Voice/Vision Holocaust Survivor Oral History Archive

Lucy Glaser Merritt - July 8, 1991

Anti-Semitism

Do you remember at what point things started to change in school? You said you started to hear anti-Semitic talk and.

Well, they rearranged our school district. Um, it had been, I guess they felt too Jewish. So they rearranged it in some manner and mixed them more so we were more of a minority and they brought in some people from a different school and they were more pro-Nazi than the rest. And that was when I was in-I was fourteen. What year was that, '34, 1934.

So when Dollfuss came to power.

Yeah, Dollfuss came to power and Hitler was over there. And, of course, when Dollfuss was murdered and all this we were discussing that constantly in school.

Did your father think that Schuschnigg was any better than Dollfuss?
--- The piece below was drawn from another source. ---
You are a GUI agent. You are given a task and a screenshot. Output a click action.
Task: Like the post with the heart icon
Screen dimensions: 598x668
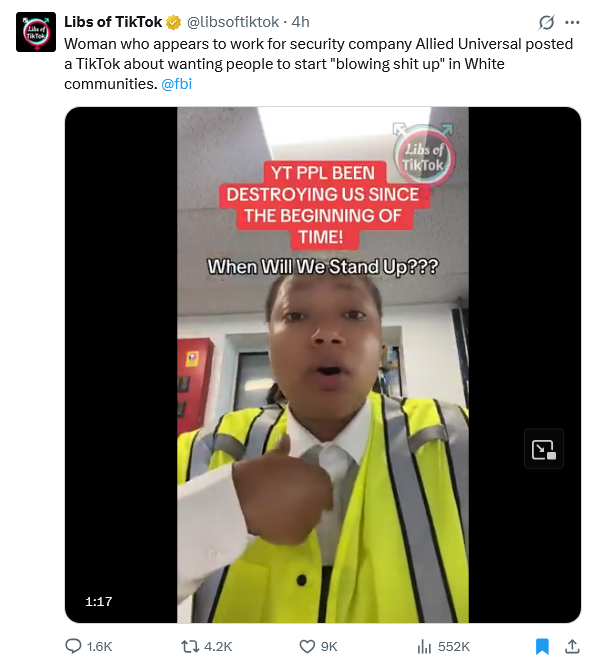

Yes. Schuschnigg had a lot of people were very. In fact, my brother and I went out to demonstrate for Schuschnigg the night-the few nights before the Anschluss and the Austrian police was chasing the demonstrator who was demonstrating for Schuschnigg and [laughs] one of them hit me on the back.

Tell me more about that.

It was a lot of uh, different groups were fighting actually. They-the Nazis were demonstrating and my brother and I and a number of other people of our acquaintance were demonstrating for Schuschnigg. And when we got together and it looked like it was going to be a free for all the police moved in and moved us out. So apparently their sympathies were clearly on the other side. Don't believe when they say that Austria was raped in '38.It was not.

You remember them that much?

I remember distinctly that they were dancing in the streets. I heard people talking, saying that the sun would rise, would shine, would come through if Hitler walked through Austria. The majority of them would have freely voted for him if they'd had a chance to freely vote. The vote actually of course was a yes or no. But the, the majority of them would have voted, the ones that I saw. And many of my classmates, some of whom do not remember this now. It was also interesting they avoided that discussion of anything. We talked of the years before the war and the years after the war. But not the Anschluss or anything like that, they did not now want to discuss.